[Opening SUPPLIED RECORDS section]

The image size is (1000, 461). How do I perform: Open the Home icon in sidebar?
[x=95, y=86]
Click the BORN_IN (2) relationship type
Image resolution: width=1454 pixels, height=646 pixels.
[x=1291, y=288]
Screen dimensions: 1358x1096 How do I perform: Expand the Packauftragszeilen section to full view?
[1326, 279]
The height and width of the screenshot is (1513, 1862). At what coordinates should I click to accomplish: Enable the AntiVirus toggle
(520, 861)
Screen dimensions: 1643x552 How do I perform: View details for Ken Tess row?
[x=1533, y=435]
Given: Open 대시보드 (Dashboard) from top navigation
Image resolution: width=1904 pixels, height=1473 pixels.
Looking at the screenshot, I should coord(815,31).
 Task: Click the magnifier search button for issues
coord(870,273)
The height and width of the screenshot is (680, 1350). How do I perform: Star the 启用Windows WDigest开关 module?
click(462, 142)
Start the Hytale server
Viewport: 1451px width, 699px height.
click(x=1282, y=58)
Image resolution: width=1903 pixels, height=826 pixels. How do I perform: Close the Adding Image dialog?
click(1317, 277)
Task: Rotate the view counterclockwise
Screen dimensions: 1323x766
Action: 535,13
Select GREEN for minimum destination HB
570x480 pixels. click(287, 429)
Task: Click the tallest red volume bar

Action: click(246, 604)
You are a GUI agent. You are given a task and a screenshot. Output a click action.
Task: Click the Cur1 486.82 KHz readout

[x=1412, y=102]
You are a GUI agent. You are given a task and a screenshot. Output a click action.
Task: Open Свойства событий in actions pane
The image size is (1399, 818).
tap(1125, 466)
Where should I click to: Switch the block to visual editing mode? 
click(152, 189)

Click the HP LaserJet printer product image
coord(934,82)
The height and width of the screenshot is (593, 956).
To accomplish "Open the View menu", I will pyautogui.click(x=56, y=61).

[Closing SUPPLIED RECORDS section]

■ WHAT IS BEING ASKED:
Return, exactly as written, only those lines that run from the one with "Select GREEN for minimum destination HB" to the last line of the data, both of those lines included.

■ OUTPUT FOR THIS TASK:
Select GREEN for minimum destination HB
570x480 pixels. click(287, 429)
Task: Click the tallest red volume bar

Action: click(246, 604)
You are a GUI agent. You are given a task and a screenshot. Output a click action.
Task: Click the Cur1 486.82 KHz readout

[x=1412, y=102]
You are a GUI agent. You are given a task and a screenshot. Output a click action.
Task: Open Свойства событий in actions pane
The image size is (1399, 818).
tap(1125, 466)
Where should I click to: Switch the block to visual editing mode? 
click(152, 189)

Click the HP LaserJet printer product image
coord(934,82)
The height and width of the screenshot is (593, 956).
To accomplish "Open the View menu", I will pyautogui.click(x=56, y=61).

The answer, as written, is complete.